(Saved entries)

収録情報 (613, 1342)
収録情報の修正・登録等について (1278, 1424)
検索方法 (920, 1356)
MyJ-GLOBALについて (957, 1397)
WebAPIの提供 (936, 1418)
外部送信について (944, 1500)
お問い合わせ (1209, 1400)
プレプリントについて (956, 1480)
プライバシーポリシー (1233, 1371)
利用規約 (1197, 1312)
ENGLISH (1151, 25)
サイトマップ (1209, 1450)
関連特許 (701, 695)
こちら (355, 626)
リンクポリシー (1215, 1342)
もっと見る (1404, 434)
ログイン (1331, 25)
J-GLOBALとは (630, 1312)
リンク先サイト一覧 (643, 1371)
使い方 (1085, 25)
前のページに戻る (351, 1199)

==

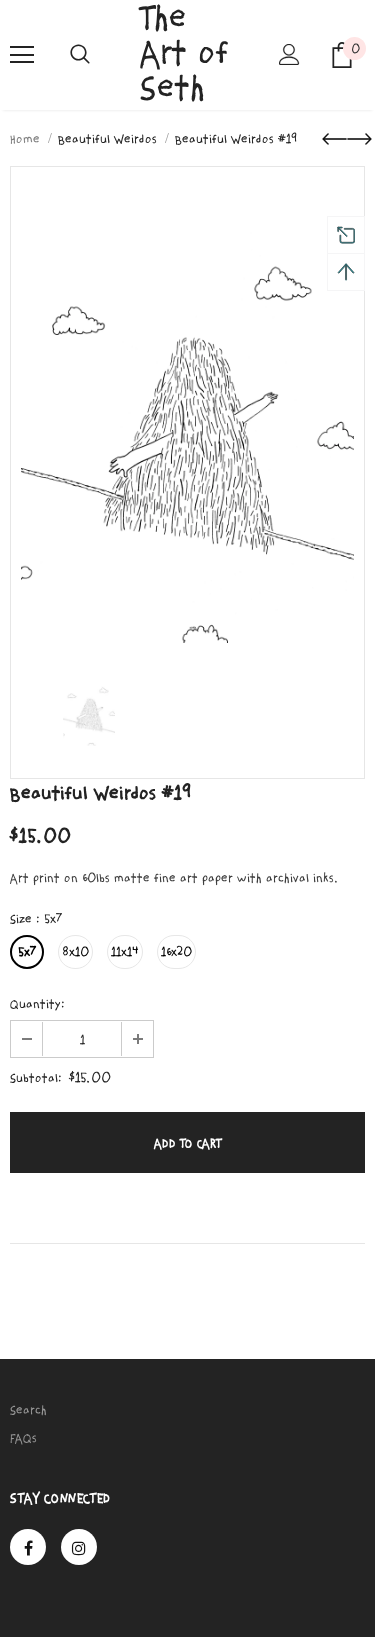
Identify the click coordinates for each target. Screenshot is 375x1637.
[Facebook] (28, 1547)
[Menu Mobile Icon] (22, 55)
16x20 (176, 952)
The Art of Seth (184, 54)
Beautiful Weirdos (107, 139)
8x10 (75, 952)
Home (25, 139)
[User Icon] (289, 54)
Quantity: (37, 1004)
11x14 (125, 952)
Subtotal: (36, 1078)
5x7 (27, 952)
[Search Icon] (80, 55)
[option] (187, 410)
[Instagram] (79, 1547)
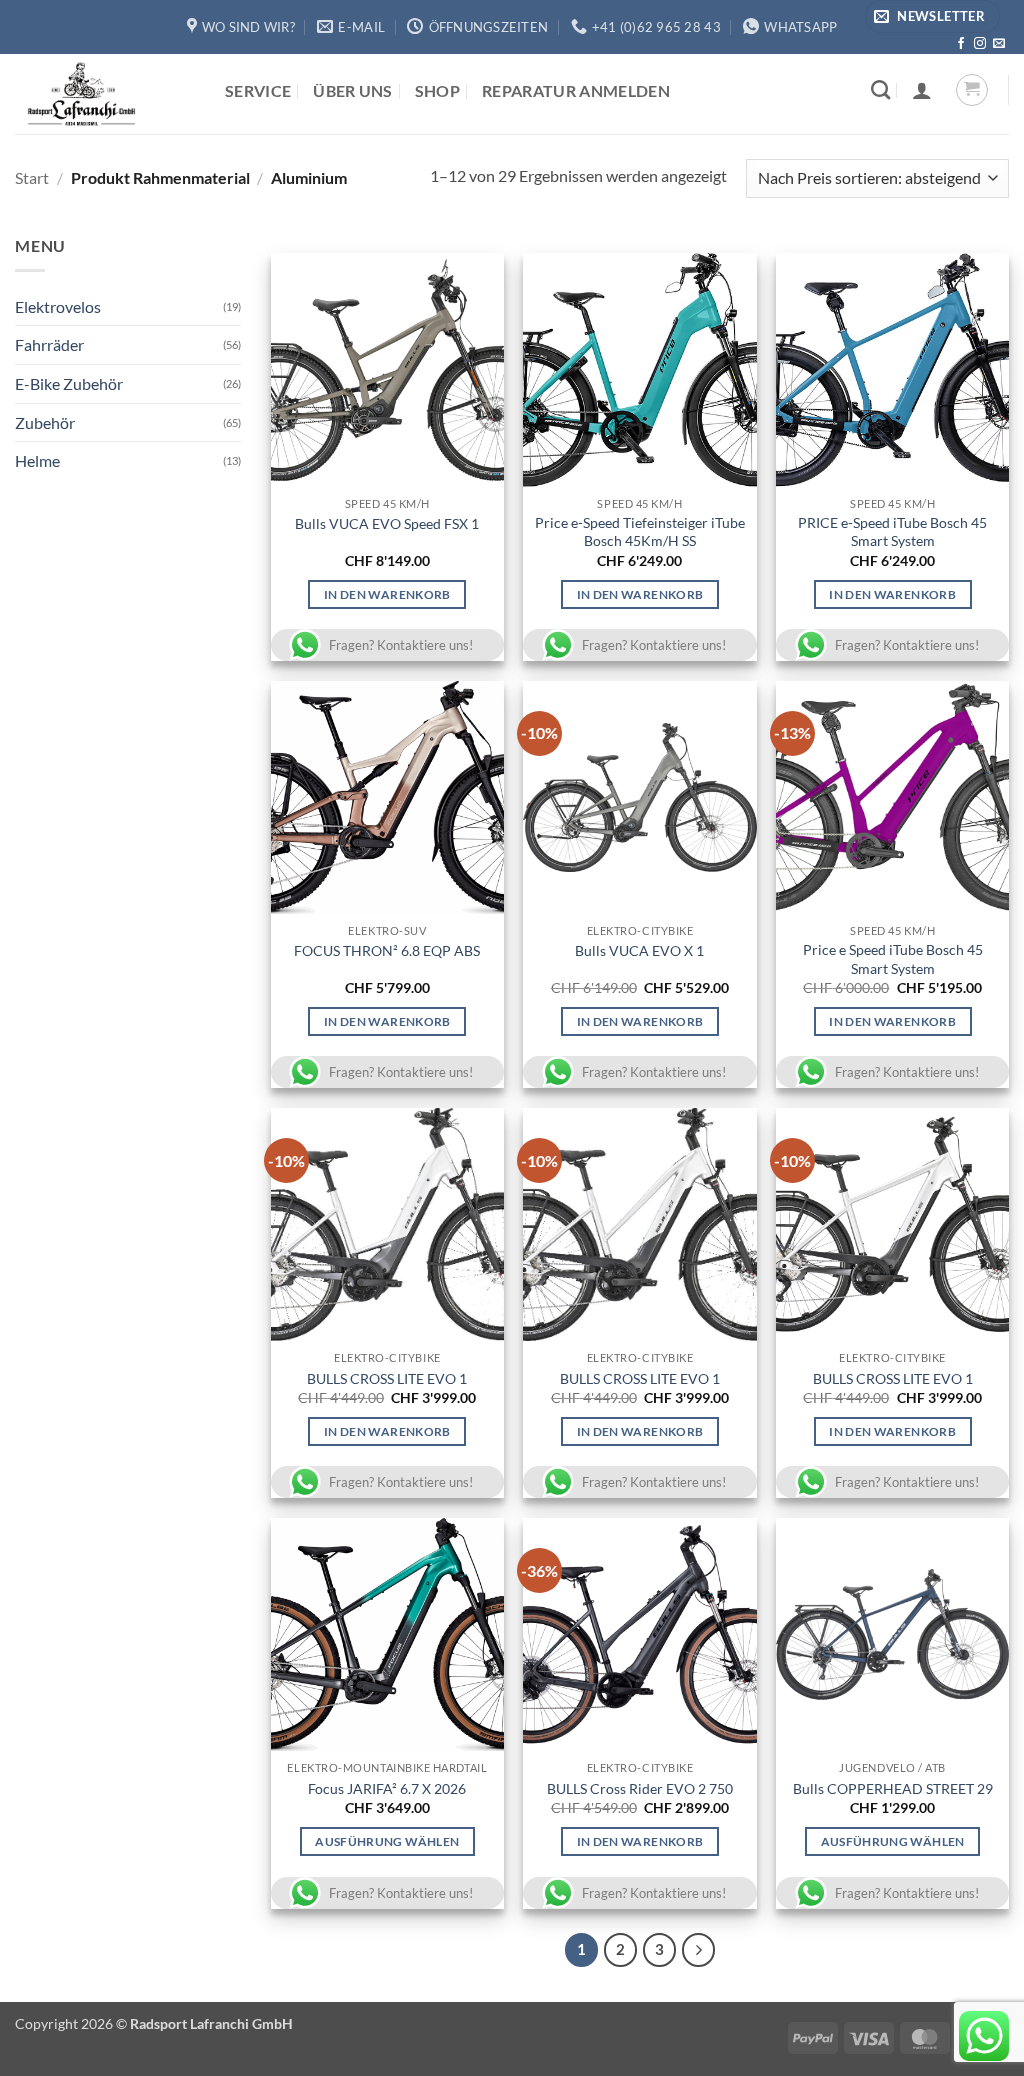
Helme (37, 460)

TO DO —
Your answer should consist solely of the lines above from the line with "収録情報 (613, 1342)" to the line with "関連特許 (701, 695)", both included, reproduced exactly.

RESULT —
収録情報 (613, 1342)
収録情報の修正・登録等について (1278, 1424)
検索方法 (920, 1356)
MyJ-GLOBALについて (957, 1397)
WebAPIの提供 (936, 1418)
外部送信について (944, 1500)
お問い合わせ (1209, 1400)
プレプリントについて (956, 1480)
プライバシーポリシー (1233, 1371)
利用規約 (1197, 1312)
ENGLISH (1151, 25)
サイトマップ (1209, 1450)
関連特許 (701, 695)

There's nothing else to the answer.